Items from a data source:
* * * * * * * * *
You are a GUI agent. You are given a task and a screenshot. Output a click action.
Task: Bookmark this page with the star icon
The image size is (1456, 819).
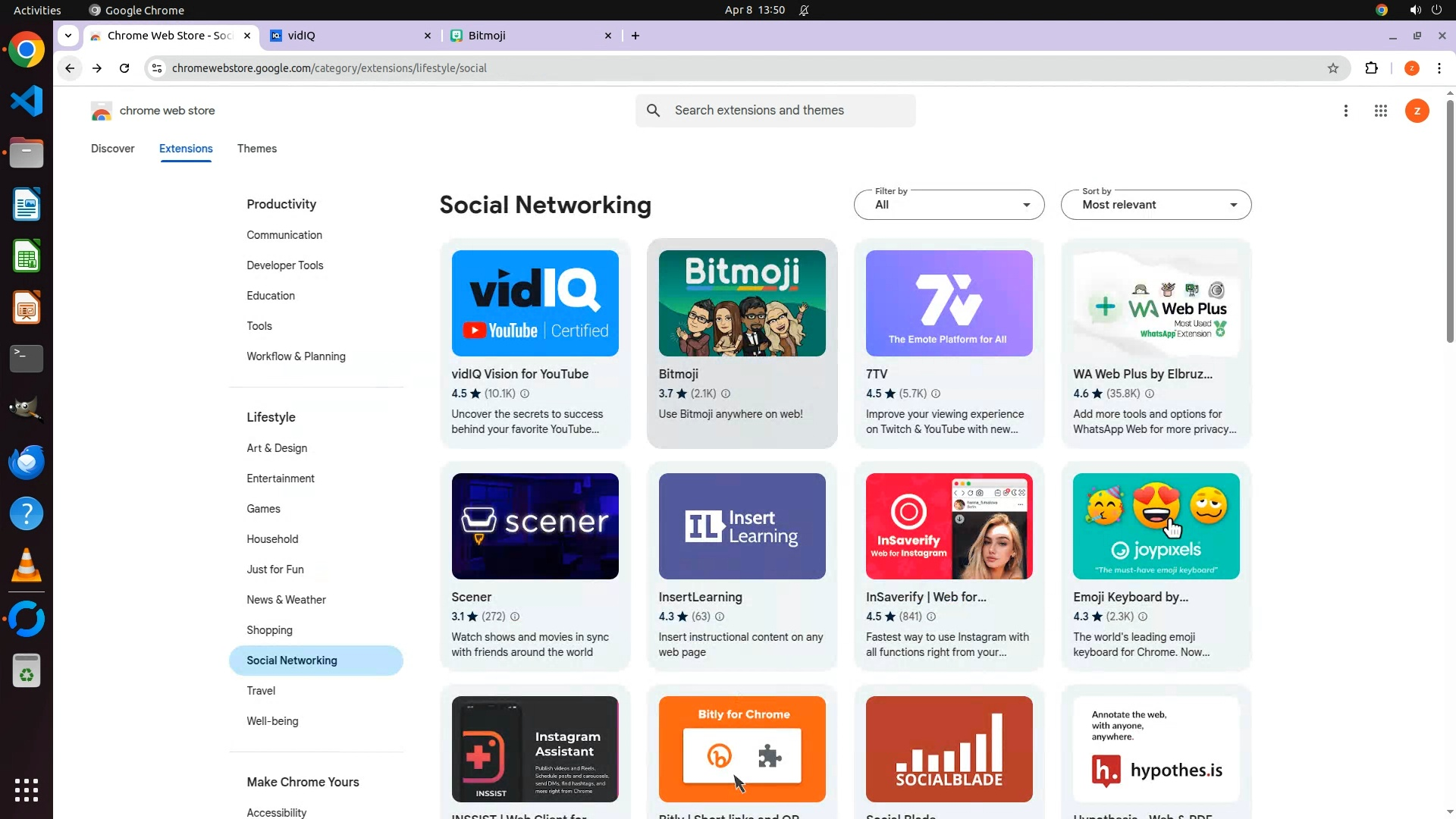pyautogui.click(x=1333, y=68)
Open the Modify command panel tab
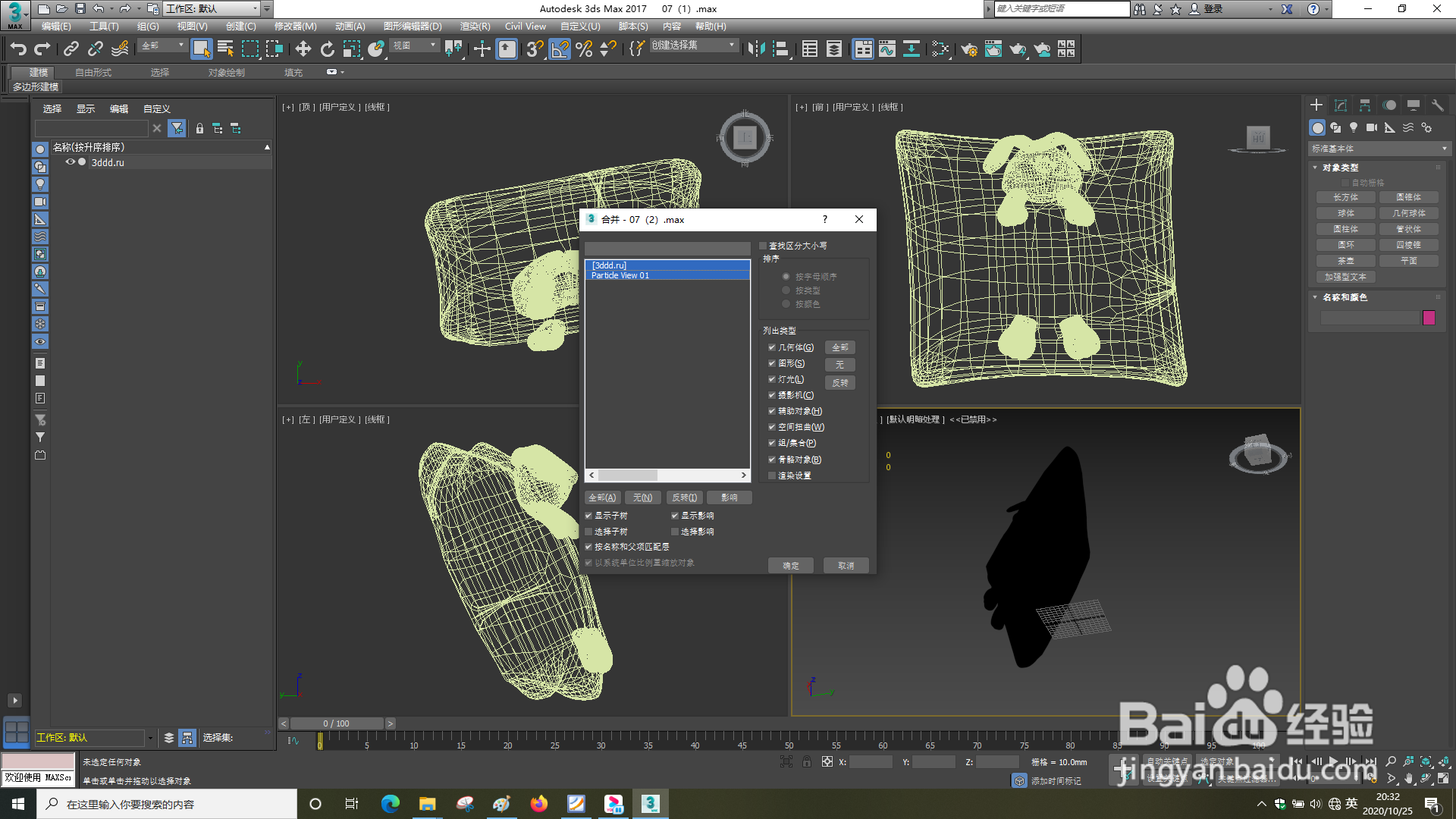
* * * * * * * * *
(What to produce): All of the data above must be printed exactly, minus its pictures.

(Solution):
You are a GUI agent. You are given a task and a screenshot. Output a click action.
Task: Bookmark this page with the star icon
The image size is (1456, 819).
pyautogui.click(x=1333, y=68)
Open the Modify command panel tab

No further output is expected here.